◆ Task to complete: Please state the number of lines in the entries below where the word "pixels" appears. Include nothing else.

◆ Data provided:
########################################
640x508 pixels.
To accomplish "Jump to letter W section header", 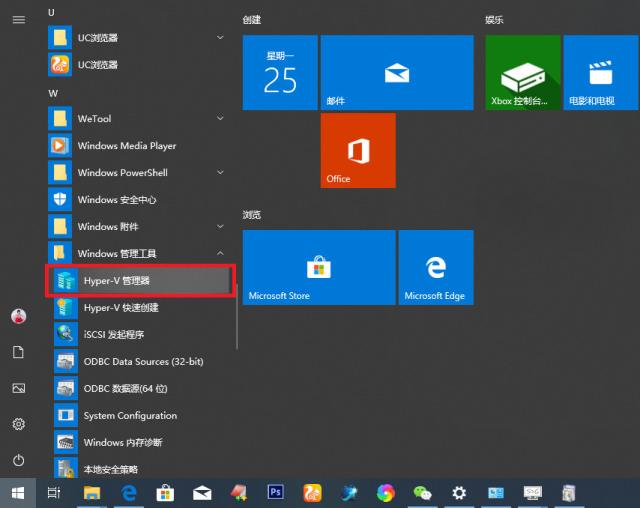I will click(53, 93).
########################################
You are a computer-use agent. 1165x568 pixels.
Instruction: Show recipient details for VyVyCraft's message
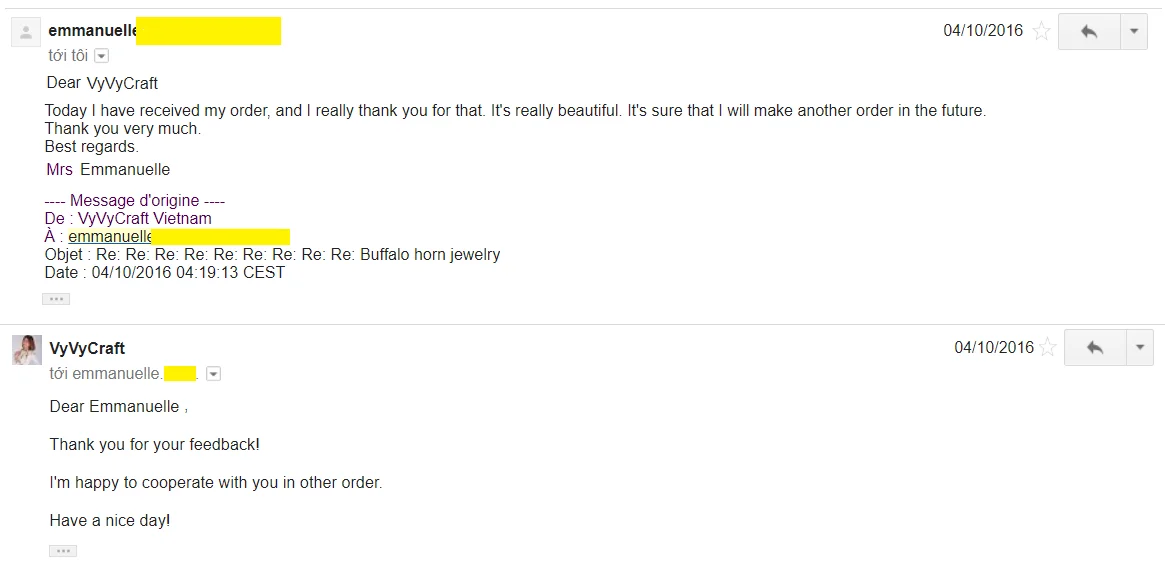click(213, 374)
########################################
◆ Exercise response: 2